The CEO of the Southeast Alaska Regional Health Consortium says it’s been a rough couple of years, but the organization’s finances have stabilized.
Charles Clement is only 39 years old, but he told the Sitka Chamber of Commerce this week (1-29-14) that the experience had cost him some gray hairs and about 25 pounds. After taking the top job at SEARCH in early 2012, he had the unpleasant responsibility of reporting a $4-million dollar loss the previous year.interview with media shortly after taking the job, Clement described a rash of problems plaguing SEARCH: issues with vendors, accounts payable, billing systems, and electronic health records. SEARHC has since cut programs, like the Bill Brady Healing Center and its air ambulance service, and restructured its employee benefits.
Clement did not say that every problem was resolved at SEARHC, but he did say that the organization was ready to look outward — and giving a Powerpoint presentation to the Chamber of Commerce was a small step in changing the message.
“I think hopefully you see that our participation is trying to step up and look out to the community about how we might be better partners. And I think through things like this — helping me fix my computer, and get all situated — we have the opportunity to exchange ideas, and develop a message that is sort of cross-pollination of ideas. I’m sure you guys are doing it, but by standing up and saying, Chuck you should do it also, then I’m also on message.”

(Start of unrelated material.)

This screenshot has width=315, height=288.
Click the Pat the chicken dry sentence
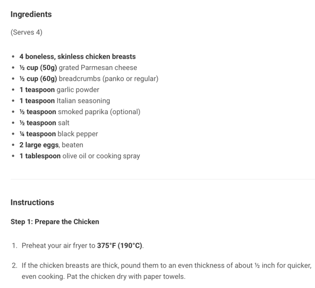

Clement also discussed the duplication of services in communities, like Sitka and Juneau, where SEARHC is not the only health care provider. It’s been a source of tension in the recent past. Clement said that living in our respective “silos” used to be the norm, but he saw collaboration as the future.
“These are very difficult times to be in the health care business — incredibly difficult times. They are times of great adversity. And the comfort I find is that wherever I go, whoever I talk to, there’s sort of a common interest. There’s no reason for these things to drive us apart. In fact, they should drive us together to find new ways to collaborate, innovate, and not duplicate services within the respective communities that we provide.”
Clement, however, did not rule out the advantages of consolidation, especially in rural health care. Last year SEARHC acquired Sitka Medical Center. He said he receives daily Google alerts about similar moves around the country, as providers try to broaden their base of services.
During Q&A Clement turned to city administrator Mark Gorman and asked him to “throw me a softball.” Gorman, who took the top job in Sitka last October, is the former vice-president of Community Health Services at SEARCH.
Gorman asked, What would help you be successful in Sitka? Clement responded that it was remaining as transparent as possible, and maintaining an atmosphere of collaboration. He said this approach is the key to changing SEARHC’S course.
“I have no desire to repeat the last two years, which was this scramble to put out fires. And it’s incumbent on me to reach out to anybody who will listen and say, By working together we can make sure we don’t put ourselves through this.”
Clement punctuated his address with statistics: SEARHC remains an economic force in the region with annual revenues of about $115-million. It employs about 1,000 people in 18 facilities in Southeast — 500 of whom work in Sitka. The average salary is $66,000 a year.